Brent Allsop brent.allsop at gmail.com
Sun Apr 9 12:13:56 UTC 2023


Wow, all that is such a great story.  Yes, Gordon, thanks for organizing
that masterpiece, and thanks Gordan and Spike, for relating your experience
of it, and its implications.

And, EVERYONE, thanks for all this effort!!  Do you realize what we are
doing, as a team?  We are specing out a theoretical design of how
consciousness works, and in my opinion, our team is doing a better job than
any team, anywhere in the world.  There is nothing in the peer reviewed
journals that comes anywhere close to what we are doing here.  To the
degree to which it is an accurate design, not only does that tell us what
humans are, it will enable us to predict the near future of humanity, what
engineered uploading to superior brains will be like, and all that.  It
doesn't seem to be true, but there is a LOT of stuff we are all agreeing
on.  We just don't talk about  what we agree one, 99% of our words are just
about the minor details we don't agree with, seemingly endlessly.  AND I
can see some people, including myself, changing the way we think about
consciousness, or at least improve the words we use to describe what we
think, as a result of this conversation.

#### Recorded data
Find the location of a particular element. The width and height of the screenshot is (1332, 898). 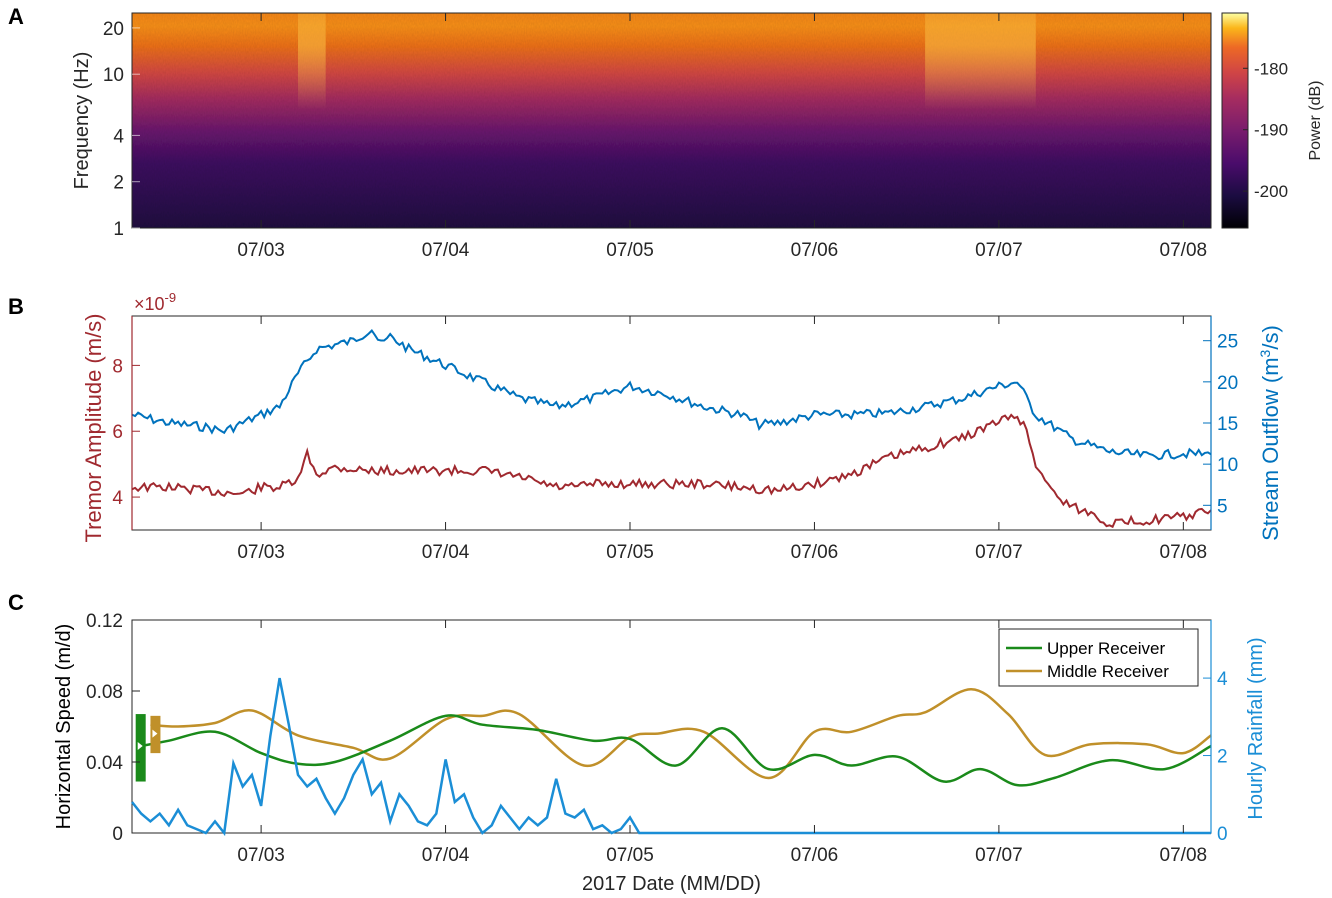

multiplier-exponent: -9 is located at coordinates (171, 298).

#### What you need to do
Resume the message about the group's shared design for how consciousness works, picking up after its last sentence.

#### Expected output
The goal of the Theories of Consciousness
<https://canonizer.com/topic/88-Theories-of-Consciousness/1-Agreement> topic
is to capture this specification, real time, as it progresses.  The things
we agree on, like it is approachable via science
<https://canonizer.com/topic/88-Theories-of-Consciousness/2-Approachable-Via-Science>,
and conscious knowledge is composed of qualities like redness and greenness
<https://canonizer.com/topic/88-Theories-of-Consciousness/6-Representational-Qualia>,
can be specced out in the super camps, and when we find stuff we disagree
on (the nature of these qualities of which consciousness is composed), this
can be pushed down to supporting sub camps, out of the way of the more
important consensus stuff we do agree on.  Then we basically vote on that
stuff (i.e. track consensus, but don't lose track of the minority opinions)
resulting in a ladder of the most popular way to think about things in the
most popular camps, in ever lower levels of detail with decreasing amount
of consensus.  Certainly we all know science (or a new good argument) could
verify one of the minority camps, falsifying more popular competing camps
and forcing the consensus into that camp, this pushing it towards the top
of the consensus ladder as more people jump on board.  We are currently
working on an animation system so you can see the "as of" values animated
over time, showing the progress of the consensus design tree.  Once we have
that animation, showing the progress of the design over time, I think
people will better understand.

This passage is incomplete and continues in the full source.